The laser that reads the CD can detect the difference between a perfect mirror and an imperfect part caused by a bump because of the difference in reflection that is getting back. By interpreting the perfect mirror as a "1" and the bump or blurry part as a"0" digital information is store on a CD. The bumps on a CD are molded into the plastic when it is manufactured, so they are permanent.
To create a writeable CD (CD-R), you need to modify the surface of a CD so you can burn data onto it, turning it into a CD-R. There are no bumps on a CD-R. A clear dye layer covers the CD's mirror. A write laser heats up the dye layer enough to make it opaque. The read laser in a CD player senses the difference between clear dye and opaque dye the same way it senses bumps -- it picks up on the difference in reflectivity.
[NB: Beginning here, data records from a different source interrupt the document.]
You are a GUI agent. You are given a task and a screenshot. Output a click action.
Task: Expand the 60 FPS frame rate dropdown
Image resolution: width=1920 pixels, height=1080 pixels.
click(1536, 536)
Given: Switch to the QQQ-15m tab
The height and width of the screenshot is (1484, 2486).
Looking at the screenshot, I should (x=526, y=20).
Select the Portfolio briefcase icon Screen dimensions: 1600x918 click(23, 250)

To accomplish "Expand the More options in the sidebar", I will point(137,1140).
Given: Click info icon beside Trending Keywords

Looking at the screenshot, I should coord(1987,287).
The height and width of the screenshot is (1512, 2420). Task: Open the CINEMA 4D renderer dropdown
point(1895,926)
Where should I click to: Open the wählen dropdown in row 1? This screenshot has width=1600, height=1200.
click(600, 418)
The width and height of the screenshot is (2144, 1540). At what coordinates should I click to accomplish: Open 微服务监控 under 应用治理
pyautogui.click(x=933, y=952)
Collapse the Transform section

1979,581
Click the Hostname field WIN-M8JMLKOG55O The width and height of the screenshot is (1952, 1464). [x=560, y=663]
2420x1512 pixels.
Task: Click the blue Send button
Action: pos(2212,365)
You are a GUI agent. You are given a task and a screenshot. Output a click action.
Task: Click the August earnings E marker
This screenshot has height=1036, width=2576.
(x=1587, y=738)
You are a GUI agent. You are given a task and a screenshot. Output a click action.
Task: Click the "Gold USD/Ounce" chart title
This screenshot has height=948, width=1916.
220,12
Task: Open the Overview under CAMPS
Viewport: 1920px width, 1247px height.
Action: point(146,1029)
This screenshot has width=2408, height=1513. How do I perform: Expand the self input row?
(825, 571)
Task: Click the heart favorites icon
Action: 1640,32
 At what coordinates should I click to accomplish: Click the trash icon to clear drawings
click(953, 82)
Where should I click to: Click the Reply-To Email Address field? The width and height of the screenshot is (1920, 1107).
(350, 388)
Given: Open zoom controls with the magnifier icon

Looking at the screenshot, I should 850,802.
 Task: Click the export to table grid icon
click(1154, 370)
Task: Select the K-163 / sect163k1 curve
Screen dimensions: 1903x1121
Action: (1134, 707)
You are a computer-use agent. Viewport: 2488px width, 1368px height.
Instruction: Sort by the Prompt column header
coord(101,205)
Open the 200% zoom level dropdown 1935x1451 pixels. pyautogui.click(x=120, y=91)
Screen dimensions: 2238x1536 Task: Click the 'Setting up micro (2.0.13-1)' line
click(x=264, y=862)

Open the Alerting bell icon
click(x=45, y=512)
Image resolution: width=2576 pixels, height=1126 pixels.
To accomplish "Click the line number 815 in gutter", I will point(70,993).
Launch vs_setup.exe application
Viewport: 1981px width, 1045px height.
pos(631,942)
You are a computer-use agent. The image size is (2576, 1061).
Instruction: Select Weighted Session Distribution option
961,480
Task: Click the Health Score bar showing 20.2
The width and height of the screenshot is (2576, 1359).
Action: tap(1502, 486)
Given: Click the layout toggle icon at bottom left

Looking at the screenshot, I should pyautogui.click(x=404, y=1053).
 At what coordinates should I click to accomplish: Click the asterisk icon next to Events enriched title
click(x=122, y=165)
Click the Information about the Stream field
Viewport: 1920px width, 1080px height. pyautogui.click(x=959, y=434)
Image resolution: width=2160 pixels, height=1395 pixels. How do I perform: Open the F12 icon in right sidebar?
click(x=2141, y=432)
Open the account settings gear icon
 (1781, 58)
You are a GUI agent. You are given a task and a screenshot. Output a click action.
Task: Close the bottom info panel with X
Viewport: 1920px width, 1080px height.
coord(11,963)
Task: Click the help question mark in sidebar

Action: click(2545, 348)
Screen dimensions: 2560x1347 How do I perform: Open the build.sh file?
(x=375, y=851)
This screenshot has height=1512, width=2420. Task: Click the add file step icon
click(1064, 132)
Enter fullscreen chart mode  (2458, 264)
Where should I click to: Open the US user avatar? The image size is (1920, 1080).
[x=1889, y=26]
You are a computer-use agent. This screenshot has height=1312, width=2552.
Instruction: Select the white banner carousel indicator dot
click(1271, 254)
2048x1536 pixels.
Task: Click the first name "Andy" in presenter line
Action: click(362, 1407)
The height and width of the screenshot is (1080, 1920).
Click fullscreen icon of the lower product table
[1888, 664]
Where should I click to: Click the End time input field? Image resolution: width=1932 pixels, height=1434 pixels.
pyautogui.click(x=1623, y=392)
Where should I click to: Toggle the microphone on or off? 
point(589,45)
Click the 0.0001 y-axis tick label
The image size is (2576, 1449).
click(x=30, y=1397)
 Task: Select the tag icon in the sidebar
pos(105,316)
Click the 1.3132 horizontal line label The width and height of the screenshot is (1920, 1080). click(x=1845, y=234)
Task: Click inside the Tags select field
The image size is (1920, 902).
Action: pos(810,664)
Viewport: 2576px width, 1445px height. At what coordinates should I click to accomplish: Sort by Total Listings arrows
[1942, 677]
To create a rewriteable CD (CD-RW), you need a dye layer that can be changed back and forth between opaque and transparent. To do this a CD-RW's uses a special material. The material has the property that it can change its transparency depending on temperature. Heated to one temperature, the material cools to a transparent state; heated to another temperature, it cools to a cloudy state. By changing the power (and therefore the temperature) of the writing laser, the data on the CD can be changed, or "rewritten."
A CD-R can be read by just about any CD player. CD-RW discs are not so versatile -- lots of older CD players cannot read them.